Todo esto, queda en un segundo plano cuando lo que se transmite es que lo más importante es ganar y quedar por encima del resto.
Se habla mucho de la importancia de los espacios competitivos desde temprana edad, con el objetivo de preparar a los pequeños para una vida adulta altamente exigente. Este argumento deja mucho que desear, ya que si hay un consenso generalizado en la mayoría de corrientes teóricas, en pedagogía y psicología, es que en las primeras etapas de la vida se aprende jugando. Y eso quiere decir que no es tan importante el resultado final, como el proceso del juego en sí.
Es a través del juego y la repetición del mismo que se aprende y se preparan para la vida adulta. Ya llegará la escuela, los conservatorios y los torneos deportivos, para que interioricen la competitividad.
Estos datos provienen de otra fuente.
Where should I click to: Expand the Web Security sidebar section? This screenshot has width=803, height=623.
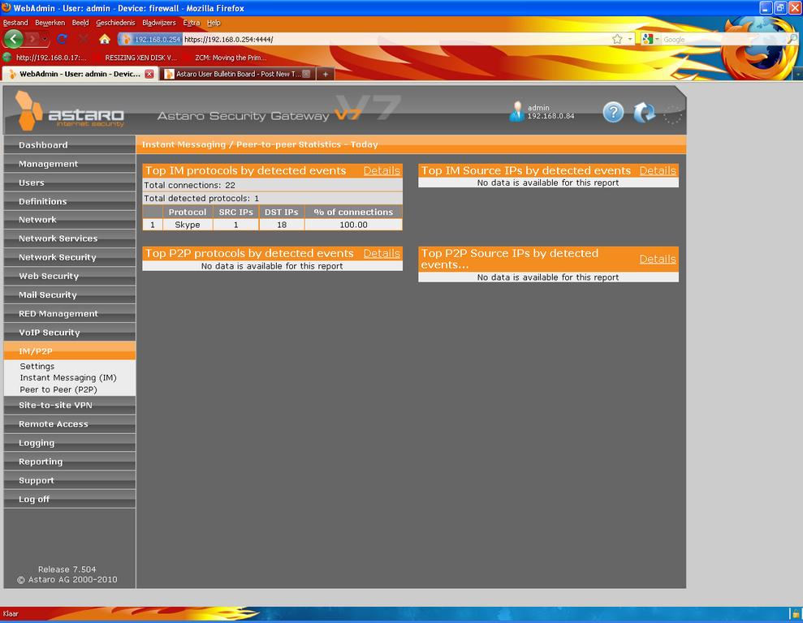(49, 276)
No digo que no haya que fomentar los precoces talentos, ni que la competición bien entendida, sea mala en sí misma.
Creo que se debe fomentar el esfuerzo y el talento, pero desde el juego cooperativo, el puro disfrute y el apoyo mutuo entre iguales.
Por eso, mi opinión es que el visionado por parte de menores de este tipo de programas es altamente desaconsejable y menos aún, la participación en ellos. El modelo que reproduce ni es el más educativo, ni el más apto para el desarrollo psicológico, con consecuencias impredecibles para el futuro.